When U.S. presidential nominee Donald Trump accused the Federal Reserve of political bias in 2016, then-Chair Janet Yellen was given some advice: “Grin and bear it.” Indeed, there is a demarcation line that separates the government from the Central Bank — since 1951, the U.S. Federal Reserve has largely operated independently. Today, however, driven by lingering inflationary pressures, there have been increasing cries for the White House to push the Fed to make policy moves to fix the perceived inflation problem. We suggest that Powell will uphold this sacrosanct of independence and not bow to political pressure, reiterating his stance that the “data” should drive any decision making on inflation. While price instability and hyperinflation are risks that central bankers need to control, the extreme tightening of monetary conditions that many are calling for would generate a recession and push the economy close to another deflationary episode.

A History of Central Bank Independence

Central bankers have been tasked with the challenging role of making monetary decisions that can sometimes be contentious and difficult for many — both governments and the public — to accept. They are not immune to the criticisms of their policymaker counterparts.
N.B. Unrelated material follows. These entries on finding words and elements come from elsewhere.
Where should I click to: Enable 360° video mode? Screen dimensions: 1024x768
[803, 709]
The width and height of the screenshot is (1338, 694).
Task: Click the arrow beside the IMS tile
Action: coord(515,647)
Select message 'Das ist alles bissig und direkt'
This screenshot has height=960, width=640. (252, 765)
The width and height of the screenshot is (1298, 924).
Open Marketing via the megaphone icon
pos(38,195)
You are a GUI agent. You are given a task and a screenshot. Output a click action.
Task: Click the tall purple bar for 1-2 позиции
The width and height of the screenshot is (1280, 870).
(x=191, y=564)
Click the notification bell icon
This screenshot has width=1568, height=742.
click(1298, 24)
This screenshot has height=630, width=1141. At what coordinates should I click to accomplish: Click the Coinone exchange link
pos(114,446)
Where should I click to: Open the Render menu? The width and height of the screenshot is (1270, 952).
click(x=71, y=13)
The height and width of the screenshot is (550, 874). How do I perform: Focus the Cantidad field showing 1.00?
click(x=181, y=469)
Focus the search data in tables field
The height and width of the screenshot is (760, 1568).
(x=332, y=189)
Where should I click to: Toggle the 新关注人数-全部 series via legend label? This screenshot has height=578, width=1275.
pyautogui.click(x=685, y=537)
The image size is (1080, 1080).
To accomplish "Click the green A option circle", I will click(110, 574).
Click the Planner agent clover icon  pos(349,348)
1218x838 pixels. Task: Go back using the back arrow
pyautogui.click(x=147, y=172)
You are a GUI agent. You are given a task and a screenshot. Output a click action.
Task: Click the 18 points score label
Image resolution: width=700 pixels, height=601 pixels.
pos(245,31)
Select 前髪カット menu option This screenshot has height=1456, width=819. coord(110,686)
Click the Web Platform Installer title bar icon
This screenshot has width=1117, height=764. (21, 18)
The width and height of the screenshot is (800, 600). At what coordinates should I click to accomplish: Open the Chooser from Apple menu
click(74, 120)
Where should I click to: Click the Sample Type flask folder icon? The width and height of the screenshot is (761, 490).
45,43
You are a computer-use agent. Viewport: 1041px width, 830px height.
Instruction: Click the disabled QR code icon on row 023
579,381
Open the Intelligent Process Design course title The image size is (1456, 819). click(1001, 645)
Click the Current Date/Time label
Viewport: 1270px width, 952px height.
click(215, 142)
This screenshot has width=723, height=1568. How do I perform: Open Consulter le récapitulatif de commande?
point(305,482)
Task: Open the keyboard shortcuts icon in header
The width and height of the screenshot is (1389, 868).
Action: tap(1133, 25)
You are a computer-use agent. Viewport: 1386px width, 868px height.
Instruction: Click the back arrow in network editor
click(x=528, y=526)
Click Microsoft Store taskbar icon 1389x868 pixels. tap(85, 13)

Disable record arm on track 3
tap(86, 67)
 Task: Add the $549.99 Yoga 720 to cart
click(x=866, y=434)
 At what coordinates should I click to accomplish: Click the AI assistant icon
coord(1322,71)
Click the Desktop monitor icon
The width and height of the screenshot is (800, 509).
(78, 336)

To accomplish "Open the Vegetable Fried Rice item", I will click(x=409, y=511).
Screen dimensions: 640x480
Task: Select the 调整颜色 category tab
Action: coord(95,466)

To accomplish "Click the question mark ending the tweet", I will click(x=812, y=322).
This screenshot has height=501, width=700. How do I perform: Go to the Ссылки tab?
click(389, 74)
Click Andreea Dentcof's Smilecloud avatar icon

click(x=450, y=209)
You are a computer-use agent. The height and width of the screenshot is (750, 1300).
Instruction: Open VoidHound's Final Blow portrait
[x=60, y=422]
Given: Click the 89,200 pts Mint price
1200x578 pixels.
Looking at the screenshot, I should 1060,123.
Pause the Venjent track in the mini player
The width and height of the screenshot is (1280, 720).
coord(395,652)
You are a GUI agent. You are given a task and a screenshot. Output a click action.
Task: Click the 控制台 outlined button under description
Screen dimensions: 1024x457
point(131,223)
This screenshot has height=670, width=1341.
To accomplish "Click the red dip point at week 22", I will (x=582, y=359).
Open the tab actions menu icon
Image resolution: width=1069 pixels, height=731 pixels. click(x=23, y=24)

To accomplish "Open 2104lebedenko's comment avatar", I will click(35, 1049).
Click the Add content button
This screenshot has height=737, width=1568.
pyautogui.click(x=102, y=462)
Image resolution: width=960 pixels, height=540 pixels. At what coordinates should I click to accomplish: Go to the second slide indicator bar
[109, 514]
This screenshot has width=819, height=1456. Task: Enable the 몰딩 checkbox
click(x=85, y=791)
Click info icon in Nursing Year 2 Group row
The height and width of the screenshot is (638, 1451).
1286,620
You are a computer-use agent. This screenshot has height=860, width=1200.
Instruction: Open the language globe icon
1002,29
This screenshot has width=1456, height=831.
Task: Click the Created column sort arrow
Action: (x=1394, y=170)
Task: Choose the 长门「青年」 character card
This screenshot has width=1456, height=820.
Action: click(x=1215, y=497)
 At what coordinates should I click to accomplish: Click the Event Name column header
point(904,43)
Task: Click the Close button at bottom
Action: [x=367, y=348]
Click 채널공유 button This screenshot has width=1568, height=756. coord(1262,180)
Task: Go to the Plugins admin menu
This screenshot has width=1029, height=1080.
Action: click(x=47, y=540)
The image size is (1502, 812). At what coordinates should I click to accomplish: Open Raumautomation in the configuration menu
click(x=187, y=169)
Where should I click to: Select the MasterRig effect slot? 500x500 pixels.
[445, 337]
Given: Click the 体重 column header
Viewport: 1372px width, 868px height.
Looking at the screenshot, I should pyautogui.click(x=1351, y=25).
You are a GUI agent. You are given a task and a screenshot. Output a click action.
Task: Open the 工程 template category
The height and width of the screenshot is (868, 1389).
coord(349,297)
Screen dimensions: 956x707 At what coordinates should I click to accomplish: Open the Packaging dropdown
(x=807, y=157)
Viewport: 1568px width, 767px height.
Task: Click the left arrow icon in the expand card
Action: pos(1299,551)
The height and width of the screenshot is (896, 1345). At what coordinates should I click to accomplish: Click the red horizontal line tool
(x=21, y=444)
Recall in the late 1980s when then-President Bush fired a warning shot at Allan Greenspan, suggesting that the Fed was overreacting to inflation fears by increasing interest rates. Greenspan’s moves would later be blamed for Bush’s defeat in the ensuing presidential election.

History reminds us of the extreme consequences that can be tied to the difficult decisions faced by central bankers when trying to normalize economic policy. Takahashi Korekiyo served as Japan’s finance minister in six cabinets between 1913 and 1936 and is referred to as the Japanese Keynes. He is prominently remembered for his success in navigating Japan’s positive economic growth through the 1930s, while the rest of the world suffered from the Great Depression. Korekiyo instituted policies to remove Japan from the gold standard, devaluing the yen, cutting interest rates and coordinating monetary and fiscal strategies — all touted by Keynes — but long before Keynes released his seminal book, The General Theory of Employment, Interest and Money. Korekiyo largely transformed Japan’s economy into a beacon of hope, the envy of the rest of the world. Yet, as he tried to normalize economic policy, he made the difficult decision to cut the military budget. In 1936, he would pay the ultimate price: the 3rd Imperial Guard’s two most senior officers would kill Korekiyo in his bed as he slept. The events highlight how easily monetary and fiscal policies can become political and the extreme consequences that central bankers can face.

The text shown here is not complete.